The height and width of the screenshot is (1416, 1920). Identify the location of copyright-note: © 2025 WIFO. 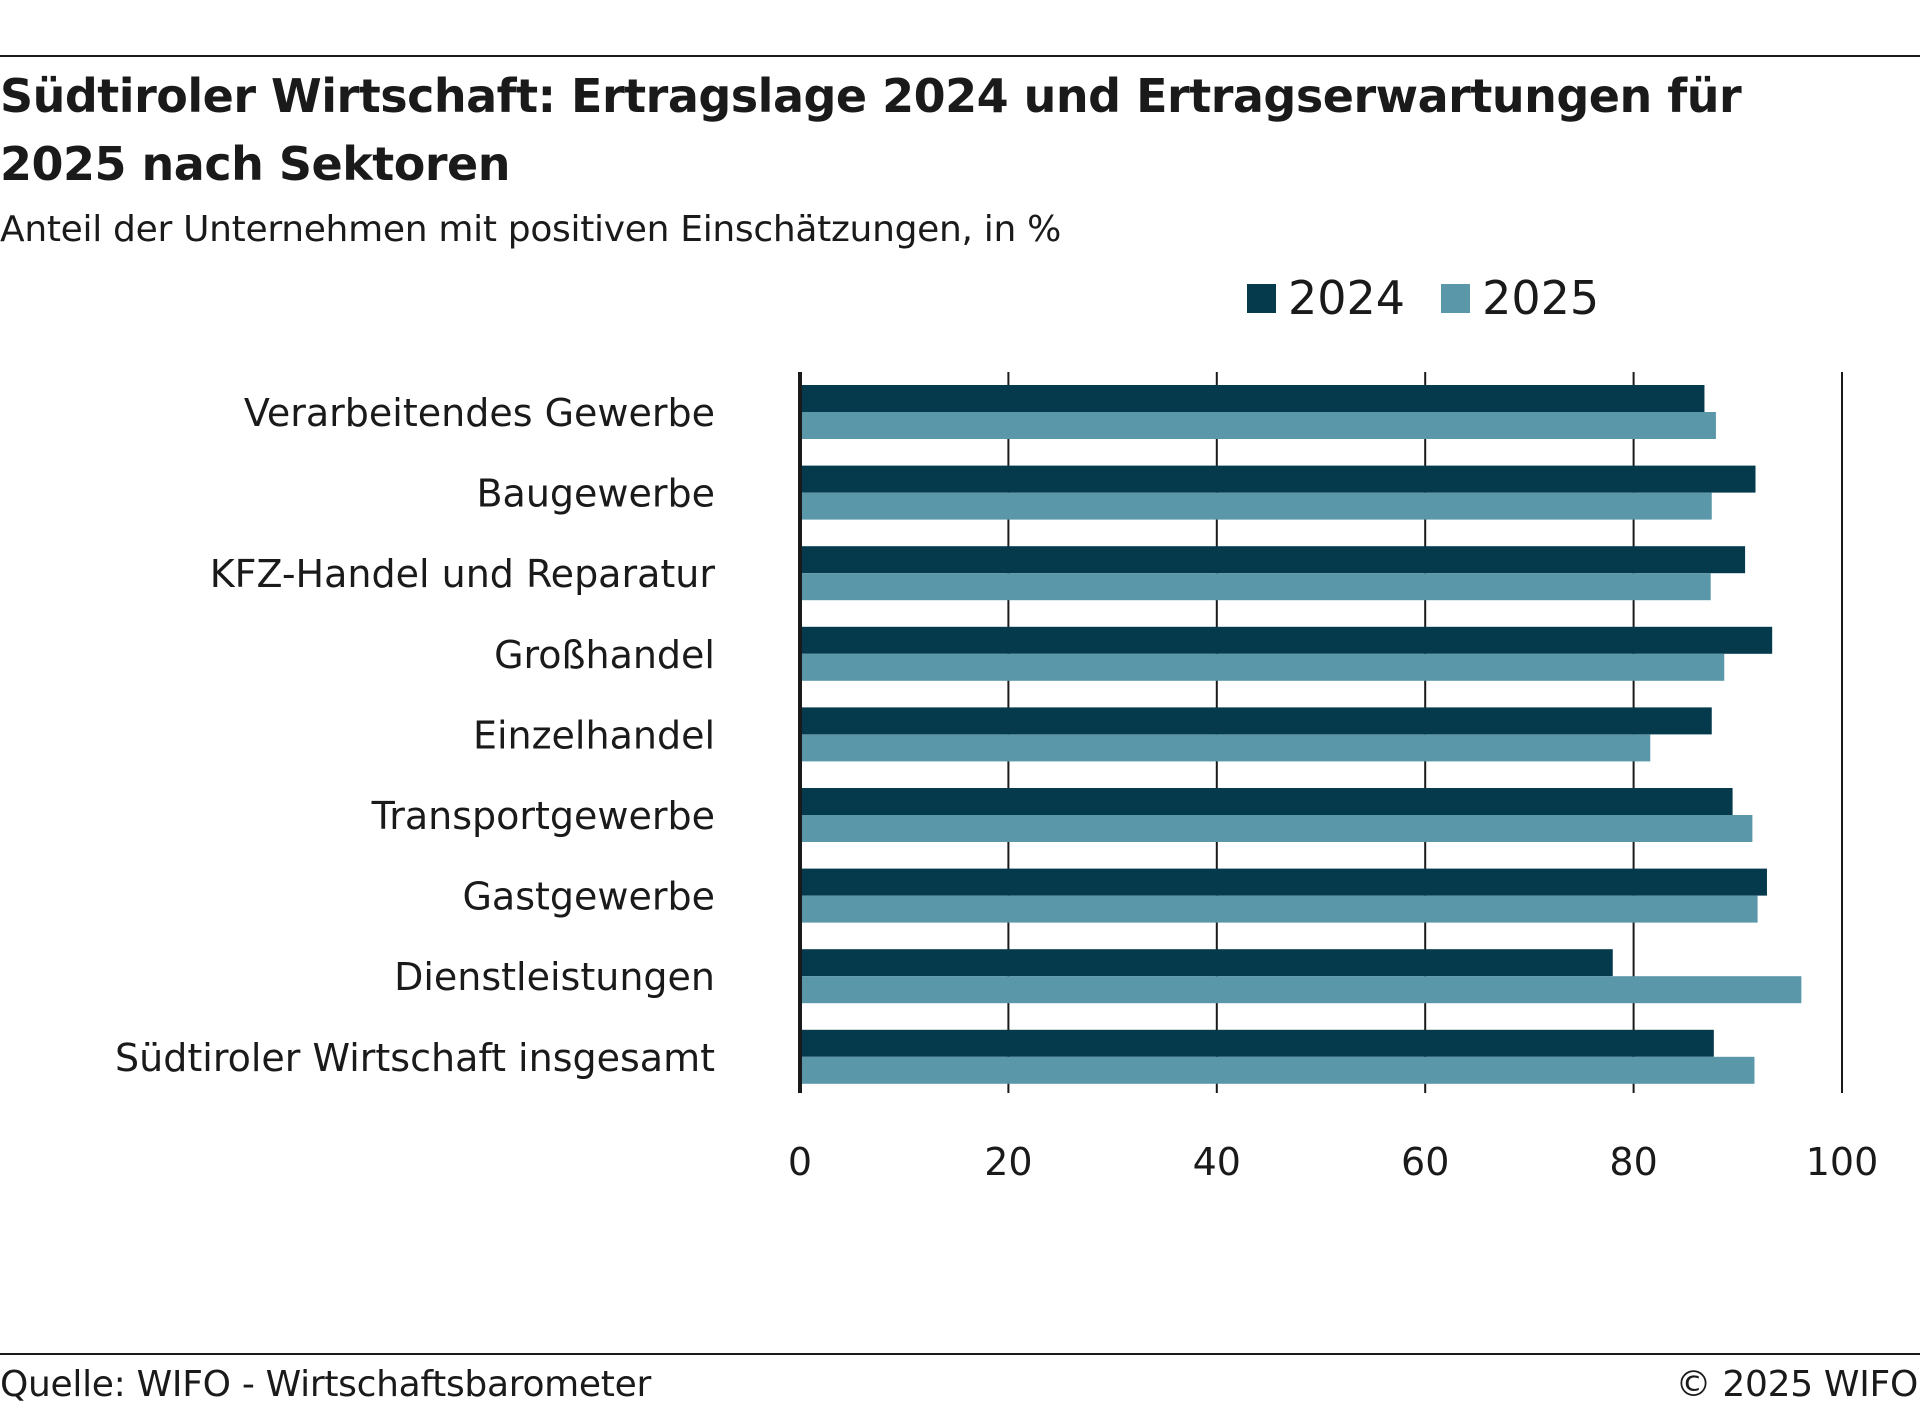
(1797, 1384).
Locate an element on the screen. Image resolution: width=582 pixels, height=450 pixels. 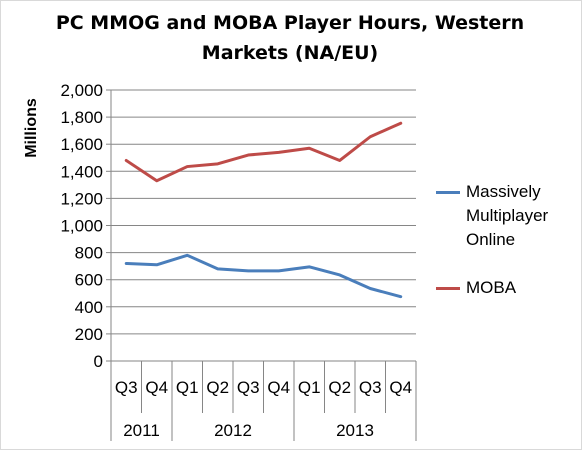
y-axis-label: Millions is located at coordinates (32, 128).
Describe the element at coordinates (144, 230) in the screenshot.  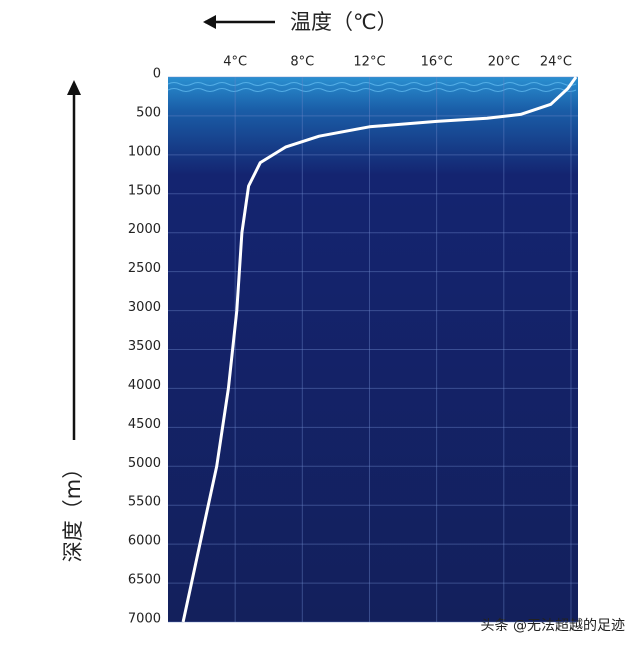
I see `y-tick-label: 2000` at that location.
▬▬▬▬▬▬▬▬▬▬
Task
Rewrite all the lines of data above as a numbered list without any blank lines, and leave out the pictures.

Exercise response
1. The height and width of the screenshot is (1416, 1920). Identify the location of copyright-note: © 2025 WIFO. 
2. (1797, 1384).
3. Locate an element on the screen. Image resolution: width=582 pixels, height=450 pixels. 
4. y-axis-label: Millions is located at coordinates (32, 128).
5. Describe the element at coordinates (144, 230) in the screenshot.  
6. I see `y-tick-label: 2000` at that location.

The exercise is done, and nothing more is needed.